Sous la bannière de « viande naturelle », la viande des vaches est également proposée en vente
directe dans la boutique « Winkel van boer Jos » (magasin du fermier Jos) située dans la cour de la
ferme. Cela permet à l’éleveur de non seulement bénéficier d’une aide financière accordée par
l’Union Européenne aux éleveurs des races domestiques menacées d’abandon, la vente directe des
produits dans l’exploitation dont les activités se sont largement élargies représente également un
modèle de revenu intéressant. « Il faut savoir détecter et saisir les opportunités » explique
Huijbrechts.

« Tout comme lorsque j’ai constaté, il y a près de 25 ans, la popularité croissante des
taureaux Blanc-Bleu-Belge pour une utilisation sur des laitières.

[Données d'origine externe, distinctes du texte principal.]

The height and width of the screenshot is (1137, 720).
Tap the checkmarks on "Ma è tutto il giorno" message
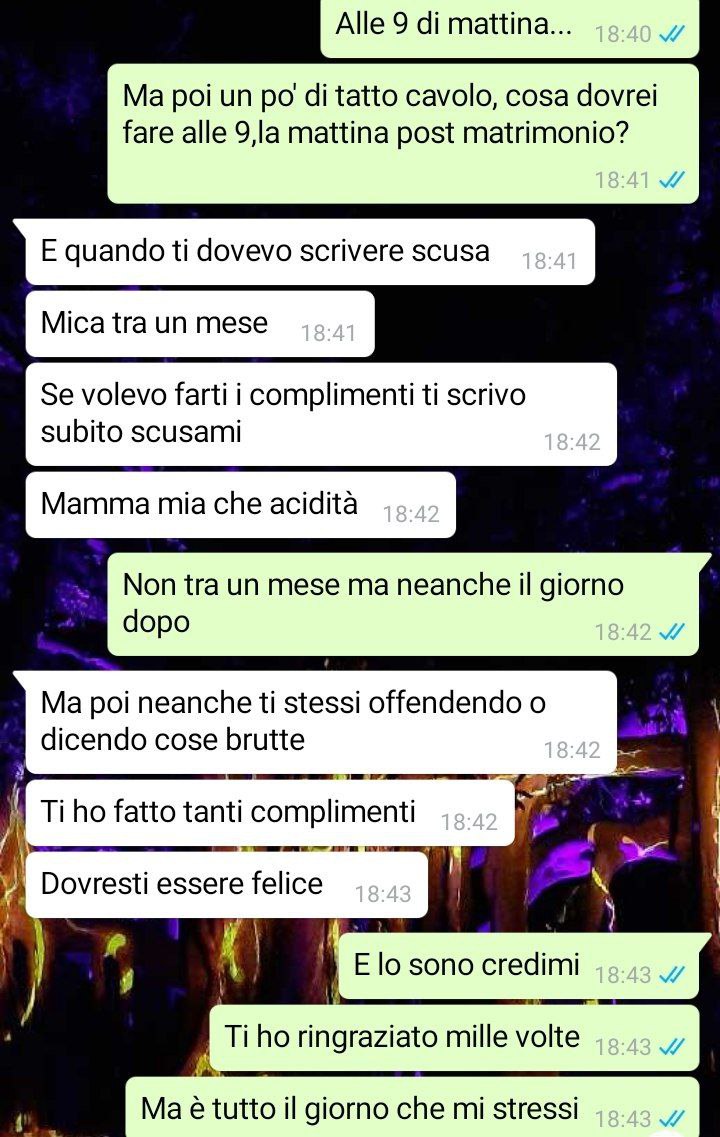671,1119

Je me suis immédiatement dit :
« c’est une opportunité que je ne dois pas manquer ! »

L’EXPLOITATION EN DÉTAIL
Nom : Jos Huijbregts
Lieu : Riel, Brabant-Septentrional (Pays-Bas)
Exploitation : Van ’t Zandeind
Superficie : 30 hectares autour de la ferme, 60 hectares de prairies naturelles.
Huijbregts gère l’exploitation avec ses deux associés : son fils Joost et sa belle-fille Annelie, l’épouse
de Joost. L’exploitation se divise en deux branches : une branche thérapeutique avec une boutique à
la ferme et un camping, et une branche d’élevage de bovins de boucherie, comprenant 40 bovins
Blanc-Bleu-Belge, 50 Lakenvelder, 25 Hereford et 4 Blaarkop.